◆ **What to work on**: Output the lines of the listing below exactly, starting at the line containing "Instruction: Click the" and stopping after the last line, with any pictures dropped.

◆ **Data extracts**:
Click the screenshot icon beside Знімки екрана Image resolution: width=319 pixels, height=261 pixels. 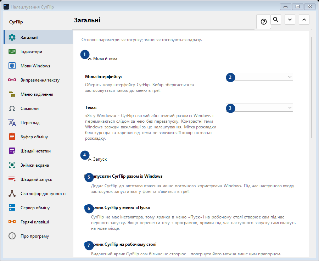pyautogui.click(x=12, y=165)
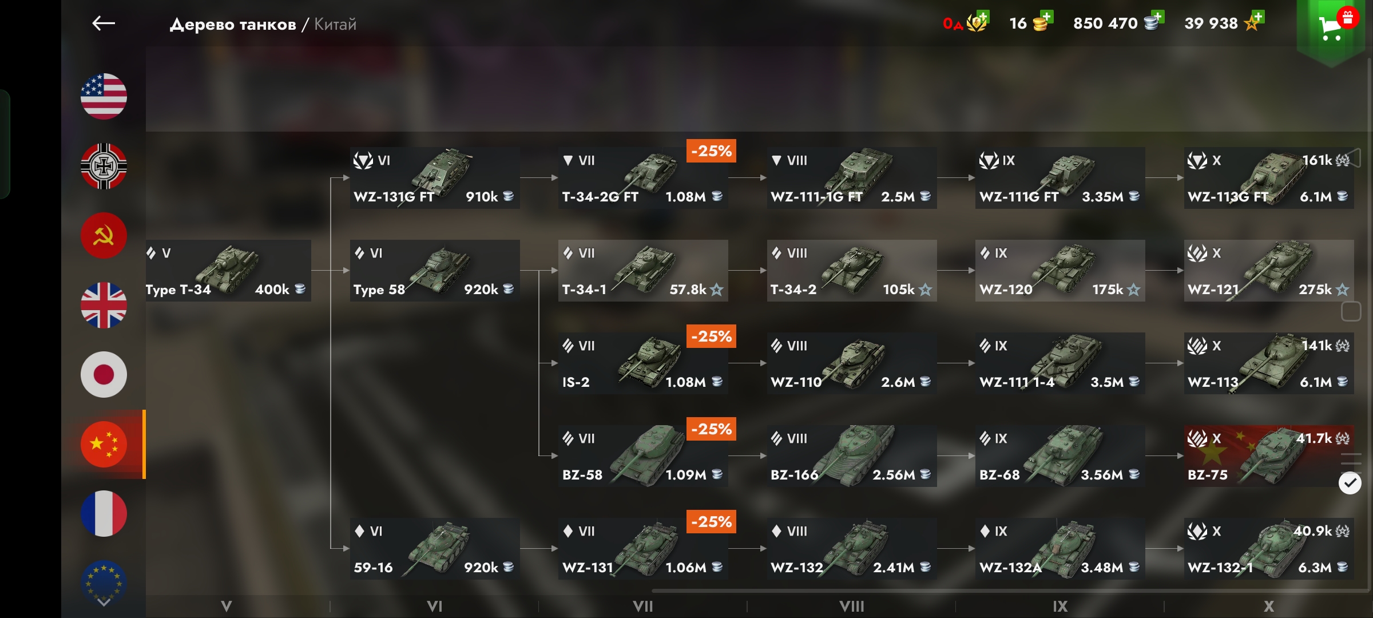Select the Japan flag nation
Image resolution: width=1373 pixels, height=618 pixels.
click(104, 375)
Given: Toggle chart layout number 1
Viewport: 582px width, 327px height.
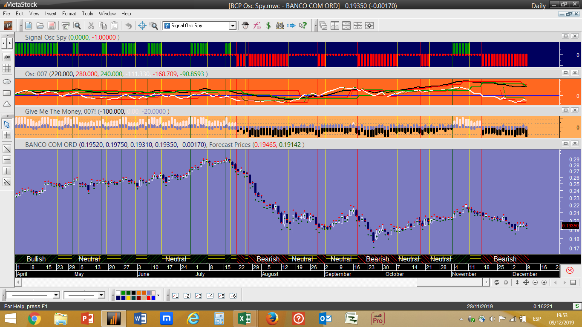Looking at the screenshot, I should click(176, 295).
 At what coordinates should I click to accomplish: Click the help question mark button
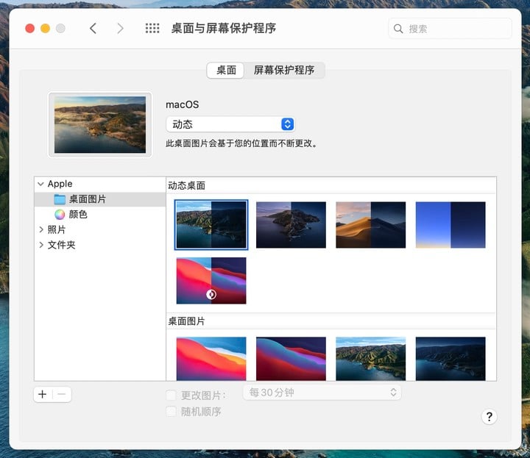point(489,417)
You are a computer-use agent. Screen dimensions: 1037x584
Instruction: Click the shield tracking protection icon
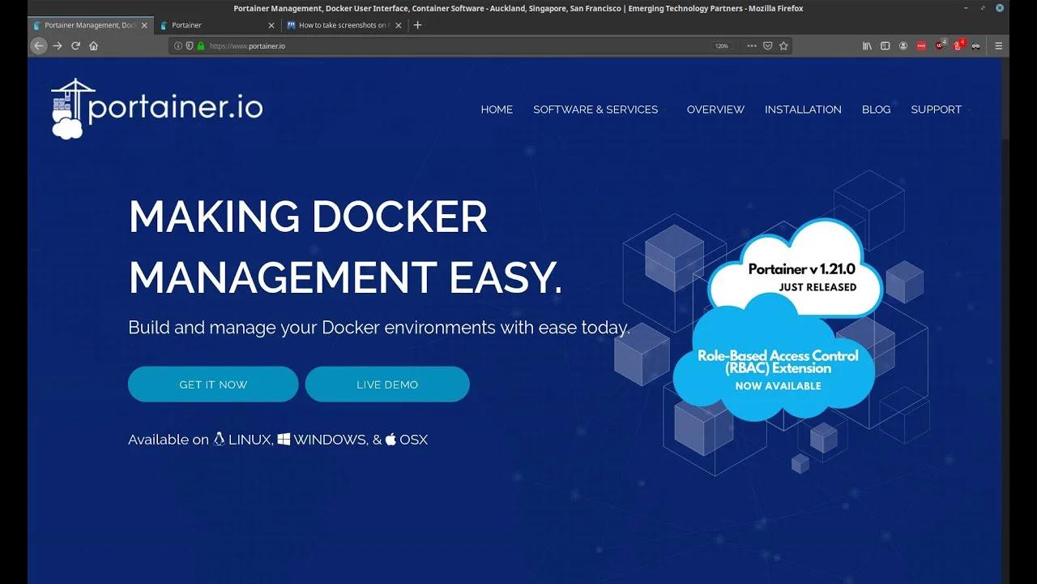click(x=188, y=46)
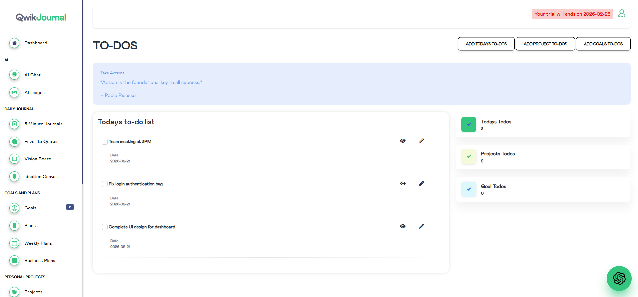Viewport: 638px width, 297px height.
Task: Click the Vision Board sidebar icon
Action: pyautogui.click(x=14, y=159)
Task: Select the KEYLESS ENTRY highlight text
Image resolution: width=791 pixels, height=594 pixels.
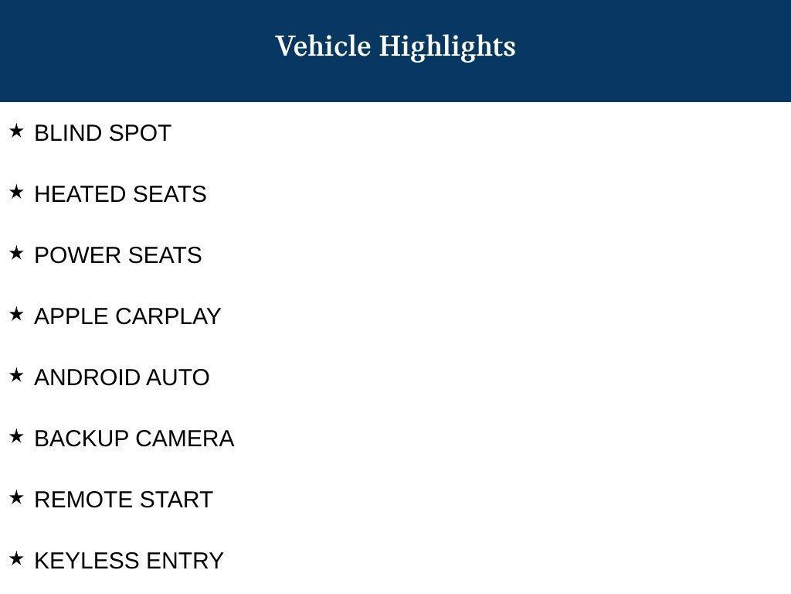Action: [129, 562]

◆ **Solution for this exercise**:
Instruction: Click the shield tracking protection icon
click(x=188, y=46)
Viewport: 638px width, 297px height.
Task: Click the Vision Board sidebar icon
Action: pyautogui.click(x=14, y=159)
Task: Select the KEYLESS ENTRY highlight text
Image resolution: width=791 pixels, height=594 pixels.
Action: [129, 562]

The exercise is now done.